Hargraves revealed his discovery in the Sydney Morning Herald on 15 May, 1851. There were extraordinary scenes. Young men tossed aside their clerks’ pens and crossed the Blue Mountains in their hundreds.
Gold was discovered by Christopher Thomas Peters, a shepherd and hut-keeper on the Barker’s Creek, in the service of Dr William Barker on his Mount Alexander run. When the gold was shown in the men’s quarters, Peters was ridiculed for finding fool’s gold, and the gold was thrown away. Barker did not want his workmen to abandon his sheep, but in August they did just that. John Worley, George Robinson and Robert Keen, also in the employ of Barker as shepherds and a bullock driver, immediately teamed with Peters in working the deposits by panning in Specimen Gully where the gold had been found, which they did in relative privacy during the next month.

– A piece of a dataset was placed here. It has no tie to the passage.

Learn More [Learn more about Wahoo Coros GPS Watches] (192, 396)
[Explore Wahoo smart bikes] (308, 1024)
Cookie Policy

When Barker sacked them and ran them off his land for trespass, Worley, on behalf of the party “to prevent them getting in trouble”, mailed a letter to The Argus (Melbourne) dated 1 September 1851 announcing this new goldfield with the precise location of their workings. This letter was published on 8 September 1851. This relatively obscure notice ushered to the world the inexhaustible treasures of Mount Alexander, also to become known as the Forest Creek diggings. Within a month there were about 8,000 diggers working the alluvial beds of the creeks near the present day town of Castlemaine, and particularly Forest Creek which runs through Chewton where the first small village was established. By the end of the year there were about 25,000 on the field.
A slate obelisk erected in 1931 commemorates the discovery of gold here. The monument is known as the Mount Alexander Goldfields Monument.
The night too quickly passes
And we are growing old,
So let us fill our glasses
And toast the Days of Gold;
When finds of wondrous treasure
Set all the South ablaze,
And you and I were faithful mates
All through the roaring days.
Henry Lawson,The Roaring Days, 1889
The silence filling this major historic site is almost eerie! There is little to indicate the impact of finding gold at this spot. This discovery shaped Australian history! Few people come this way now! Apart from a kangaroo, who bounded off upon seeing us arrive, we had the place to ourselves. We enjoyed exploring the remnants of the old stone cottage that housed the shepherd who, while working on the original sheep station, owned by Dr Barker, found the gold that heralded the Victorian Gold Rush.